Entrei no bar e Cardan estava sentado à mesa, junto a uma corja brilhante de outros artistas, malucos, bêbados e alguns nobres correspondentes do sexo oposto. Pareciam estar todos bem altos, o que era compreensível, dado o avançado da hora – eram duas da manhã – e o número de garrafas vazias. Alguém me reconheceu e berrou:
“Miguel do Rosário! Sente-se aqui conosco! Ô Clebinho, traz um copo e mais uma cerveja!”

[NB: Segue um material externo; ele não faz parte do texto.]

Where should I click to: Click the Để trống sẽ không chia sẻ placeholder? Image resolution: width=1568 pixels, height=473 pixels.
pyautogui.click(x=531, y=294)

Pedi licença para pegar uma cadeira desocupada numa mesa ao lado, com três rapazes mau humorados, provavelmente desgostosos com a fatalidade de terem estacionado sua boemia discreta ao lado daquele grupo tão silencioso quanto a Regina Casé e Elisa Lucinda recitando poemas eróticos debaixo da sua janela, às quatro da matina.

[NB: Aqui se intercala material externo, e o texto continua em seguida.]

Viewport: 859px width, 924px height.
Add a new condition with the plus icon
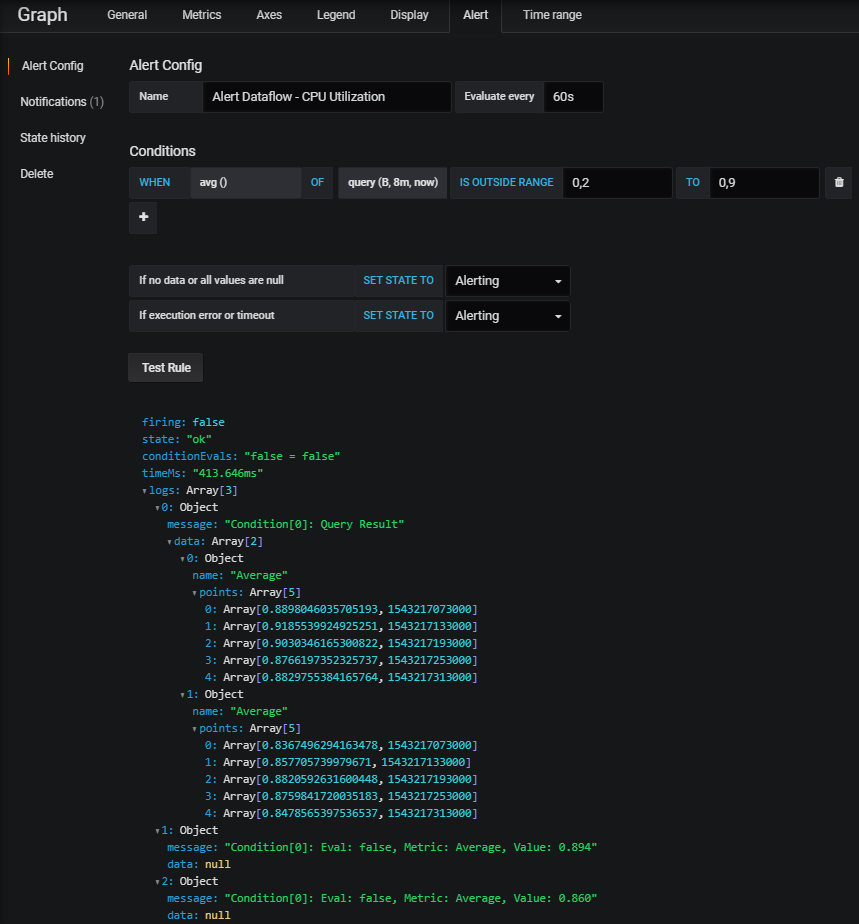[x=141, y=217]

Cardan enfim me reconheceu e acenou pra mim, lançando-me seu olhar alegre e intrigado de sempre. Micróbio, a seu lado, acompanhou seu olhar e também me acenou, entusiasmado com minha presença.
“E aí Rosário? Que tá fazendo por essas bandas?”, falou Micróbio.

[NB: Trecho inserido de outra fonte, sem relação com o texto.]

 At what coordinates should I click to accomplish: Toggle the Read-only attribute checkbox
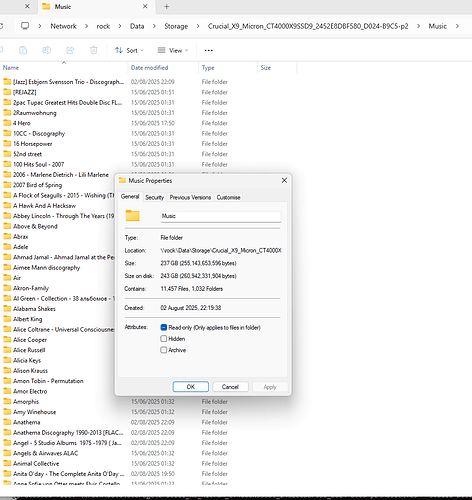pos(164,327)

“Vim conferir se a cerveja continua gelada por aqui”, respondi, meio sem graça, sentindo-me deslocado por estar completamente sóbrio numa mesa de ébrios. Não era um problema dos mais complexos, naturalmente, e encaminhei logo uma solução pedindo ao garçom uma dose de Salinas. Melhor, duas doses, por favor.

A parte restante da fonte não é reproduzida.